Improvements in imaging technologies have made the process of defining the extent of bone tumors like osteosarcomas increasingly accurate.
But while it’s easier than ever to say, “The tumor starts here and ends here,” when removing a bone tumor surgically, surgeons still need to take a moment during the operation to check the edges (or “margins”) of the removed and remaining bone for any signs of remaining tumor, a step called intraoperative assessment.
“You need to make sure the tumor has been completely removed and a safe amount of normal tissue remains as a buffer,” says Sara Vargas, MD, director of patient safety and quality in Boston Children’s Hospital’s Department of Pathology. “Achieving a margin that is free of tumor reduces a patient’s long-term risk of local tumor recurrence.”
During surgery, there are two ways to do the assessment, each method providing a check on the other: gross split specimen inspection and frozen section inspection.
The two methods, which are often done either simultaneously or in tandem during surgery, are quite different. In frozen section, a pathologist takes a sample of marrow from the remaining bone, freezes it, slices it thinly and checks under the microscope for the presence of tumor cells. For gross split, the removed section of bone is cut in half and assessed directly by a pathologist and the surgeon.
If the two assessments show no tumor at the margins, then the surgeon can start the reconstruction phase of the procedure. If tumor tissue remains at the margins, then the surgeon will likely remove additional bone and reassess before starting the reconstruction phase of the procedure.
In routine practice, though, most surgeons rely on the results of gross split when deciding whether to remove more bone. Vargas and Megan Anderson, MD, an orthopedic surgeon with the hospital’s Bone and Soft Tissue Tumor Program who specializes in bone tumor removal, wanted to know: Are both methods of assessment really necessary?
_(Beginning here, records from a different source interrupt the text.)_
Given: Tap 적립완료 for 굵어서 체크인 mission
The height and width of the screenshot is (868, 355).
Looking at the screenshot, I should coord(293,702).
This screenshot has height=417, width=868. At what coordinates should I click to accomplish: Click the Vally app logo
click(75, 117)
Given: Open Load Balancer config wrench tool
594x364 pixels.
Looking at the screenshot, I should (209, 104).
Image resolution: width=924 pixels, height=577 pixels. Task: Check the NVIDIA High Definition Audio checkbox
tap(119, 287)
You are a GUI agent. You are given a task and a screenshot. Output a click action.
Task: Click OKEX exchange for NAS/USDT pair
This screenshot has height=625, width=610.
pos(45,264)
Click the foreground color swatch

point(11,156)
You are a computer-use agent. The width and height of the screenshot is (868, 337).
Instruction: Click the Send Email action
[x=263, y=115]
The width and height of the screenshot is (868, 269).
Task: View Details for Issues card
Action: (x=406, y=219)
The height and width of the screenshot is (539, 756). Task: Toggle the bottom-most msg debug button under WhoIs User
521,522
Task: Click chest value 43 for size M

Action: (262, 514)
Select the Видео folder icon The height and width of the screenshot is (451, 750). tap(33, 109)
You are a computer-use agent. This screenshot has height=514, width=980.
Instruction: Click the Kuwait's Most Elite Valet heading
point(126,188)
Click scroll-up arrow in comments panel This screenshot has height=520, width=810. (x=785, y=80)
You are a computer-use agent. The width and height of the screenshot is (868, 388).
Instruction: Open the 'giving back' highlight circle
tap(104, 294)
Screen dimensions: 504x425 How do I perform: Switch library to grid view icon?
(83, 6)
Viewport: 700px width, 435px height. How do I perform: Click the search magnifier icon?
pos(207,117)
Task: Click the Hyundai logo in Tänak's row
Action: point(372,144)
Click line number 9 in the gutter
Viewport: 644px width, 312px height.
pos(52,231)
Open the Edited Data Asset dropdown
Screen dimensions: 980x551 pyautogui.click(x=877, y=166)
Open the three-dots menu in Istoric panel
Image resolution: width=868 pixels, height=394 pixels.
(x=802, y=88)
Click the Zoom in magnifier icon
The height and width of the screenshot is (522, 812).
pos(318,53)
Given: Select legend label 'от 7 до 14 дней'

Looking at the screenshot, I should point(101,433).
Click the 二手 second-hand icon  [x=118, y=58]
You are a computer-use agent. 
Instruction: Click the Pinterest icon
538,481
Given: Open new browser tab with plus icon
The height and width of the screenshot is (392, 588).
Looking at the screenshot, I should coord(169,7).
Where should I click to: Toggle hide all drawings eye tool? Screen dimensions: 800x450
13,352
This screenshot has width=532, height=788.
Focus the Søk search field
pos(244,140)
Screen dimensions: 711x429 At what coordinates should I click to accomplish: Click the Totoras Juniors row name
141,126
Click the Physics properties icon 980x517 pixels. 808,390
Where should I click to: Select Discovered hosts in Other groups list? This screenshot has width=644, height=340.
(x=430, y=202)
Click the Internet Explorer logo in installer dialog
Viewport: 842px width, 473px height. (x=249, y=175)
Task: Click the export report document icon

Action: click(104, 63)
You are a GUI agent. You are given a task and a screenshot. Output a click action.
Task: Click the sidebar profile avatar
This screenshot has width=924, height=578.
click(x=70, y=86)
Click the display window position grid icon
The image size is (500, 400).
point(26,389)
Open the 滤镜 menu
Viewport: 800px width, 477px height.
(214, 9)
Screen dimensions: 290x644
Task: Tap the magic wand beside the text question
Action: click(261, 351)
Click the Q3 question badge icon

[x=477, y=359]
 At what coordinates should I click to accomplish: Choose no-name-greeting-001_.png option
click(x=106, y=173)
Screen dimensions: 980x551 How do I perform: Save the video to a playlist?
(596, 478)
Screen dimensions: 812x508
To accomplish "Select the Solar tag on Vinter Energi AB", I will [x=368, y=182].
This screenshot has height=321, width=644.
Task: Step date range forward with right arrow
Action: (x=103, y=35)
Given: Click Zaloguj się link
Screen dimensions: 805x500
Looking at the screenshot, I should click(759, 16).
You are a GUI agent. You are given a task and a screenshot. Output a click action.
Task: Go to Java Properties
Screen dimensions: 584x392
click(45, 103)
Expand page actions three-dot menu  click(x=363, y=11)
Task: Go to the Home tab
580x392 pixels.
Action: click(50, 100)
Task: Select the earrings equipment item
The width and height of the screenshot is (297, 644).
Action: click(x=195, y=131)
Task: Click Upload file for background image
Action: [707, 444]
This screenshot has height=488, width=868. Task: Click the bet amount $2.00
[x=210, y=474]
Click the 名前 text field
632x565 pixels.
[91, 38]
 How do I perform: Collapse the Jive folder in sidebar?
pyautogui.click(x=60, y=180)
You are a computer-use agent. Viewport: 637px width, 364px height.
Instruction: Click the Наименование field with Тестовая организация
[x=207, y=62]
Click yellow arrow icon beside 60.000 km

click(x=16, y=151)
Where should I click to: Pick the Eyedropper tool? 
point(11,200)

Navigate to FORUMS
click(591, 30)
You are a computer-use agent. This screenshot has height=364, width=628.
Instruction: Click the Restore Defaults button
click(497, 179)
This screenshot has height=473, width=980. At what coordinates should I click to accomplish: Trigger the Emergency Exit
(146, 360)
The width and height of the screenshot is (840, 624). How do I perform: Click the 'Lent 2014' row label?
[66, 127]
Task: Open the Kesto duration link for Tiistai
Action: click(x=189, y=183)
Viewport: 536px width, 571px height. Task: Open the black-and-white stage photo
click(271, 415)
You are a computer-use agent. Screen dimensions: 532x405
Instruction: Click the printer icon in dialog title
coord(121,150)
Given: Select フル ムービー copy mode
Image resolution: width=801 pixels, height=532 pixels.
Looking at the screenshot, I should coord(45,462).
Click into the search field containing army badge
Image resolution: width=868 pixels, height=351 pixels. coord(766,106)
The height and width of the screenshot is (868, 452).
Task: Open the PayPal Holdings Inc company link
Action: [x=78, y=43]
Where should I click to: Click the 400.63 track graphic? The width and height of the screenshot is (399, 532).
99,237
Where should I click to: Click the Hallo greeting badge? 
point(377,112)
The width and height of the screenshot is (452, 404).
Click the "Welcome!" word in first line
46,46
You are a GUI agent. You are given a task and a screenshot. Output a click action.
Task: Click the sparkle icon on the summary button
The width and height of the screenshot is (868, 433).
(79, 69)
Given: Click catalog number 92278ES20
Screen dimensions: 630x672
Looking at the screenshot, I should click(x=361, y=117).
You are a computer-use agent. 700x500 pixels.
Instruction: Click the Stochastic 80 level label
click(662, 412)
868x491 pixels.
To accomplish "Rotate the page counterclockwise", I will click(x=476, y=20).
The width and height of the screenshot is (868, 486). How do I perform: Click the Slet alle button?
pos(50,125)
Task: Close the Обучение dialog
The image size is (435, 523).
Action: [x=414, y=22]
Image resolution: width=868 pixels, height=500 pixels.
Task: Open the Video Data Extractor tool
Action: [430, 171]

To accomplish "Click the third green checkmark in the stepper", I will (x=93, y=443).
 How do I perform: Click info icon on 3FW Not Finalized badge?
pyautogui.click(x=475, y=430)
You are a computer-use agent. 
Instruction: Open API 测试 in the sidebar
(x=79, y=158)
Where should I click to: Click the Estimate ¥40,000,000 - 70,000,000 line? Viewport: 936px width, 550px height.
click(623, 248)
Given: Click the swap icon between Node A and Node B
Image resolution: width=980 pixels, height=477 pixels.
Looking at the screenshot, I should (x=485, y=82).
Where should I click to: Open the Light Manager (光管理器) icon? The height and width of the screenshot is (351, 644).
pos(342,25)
“Anything we can do to reduce a patient’s time under anesthesia is a good thing.”
“We typically either do both or just gross split,” Anderson notes. “Split sections let you see where the tumor starts and stops, and we wanted to know whether as a general rule we really could rely just on one assessment.
“Bone resection and reconstruction procedures are long, often 6 to 10 hours,” she adds, noting that a frozen section assessment takes about 20 minutes and a gross split about a half hour. “Anything we can do to reduce a patient’s time under anesthesia is a good thing.”
To answer their question, Vargas and Anderson reviewed the records of 142 children who underwent surgery at Boston Children’s for a primary bone tumor (mostly osteosarcomas) over a 14-year period. They then checked the results of frozen section and gross split assessments against the subsequent surgical decisions and the full pathology report for each child’s tumor.
As the pair reported in a recent paper in the journal Clinical Orthopedics and Related Research, the gross split and frozen sections agreed 92 percent of the time. In the few cases where they didn’t agree, the surgeon decided whether to remove additional bone on the basis of the gross split analysis, discarding the results of the frozen section.
The full pathology reports on the patients confirmed that each patient had clear margins; the surgeons had gotten the entire tumor out before starting to reconstruct the affected limb.
“The findings indicate that gross split is enough when it comes to routine practice,” Anderson says, adding that assessment by gross split specimen alone is now standard practice for the 20 to 30 bone tumor resections she and her colleague Mark Gebhardt, MD, carry out every year at Boston Children’s. “Potentially, that is 20 minutes of operating room time that we can eliminate from these procedures.”
In addition to the benefit to the patient, there is a cost benefit to carrying out a single assessment.
“It requires more work, but a gross split assessment is less expensive than a frozen section assessment,” Vargas explains. “Carrying out just the gross split assessment alone should then help reduce the charges associated with a patient’s procedure.”
Anderson cautions that the results are not universally applicable. “Not all hospitals have the facilities or subspecialized pathologists you need in order to conduct a gross split assessment,” she notes. “The results reflect our own experiences here at Boston Children’s, which may differ from those of other centers.
“At the very least,” she continues, “our results have prompted a discussion within the orthopedic surgical community about what way is the best way to carry out intraoperative consultations during bone tumor resections, something for which there are no guidelines or literature.”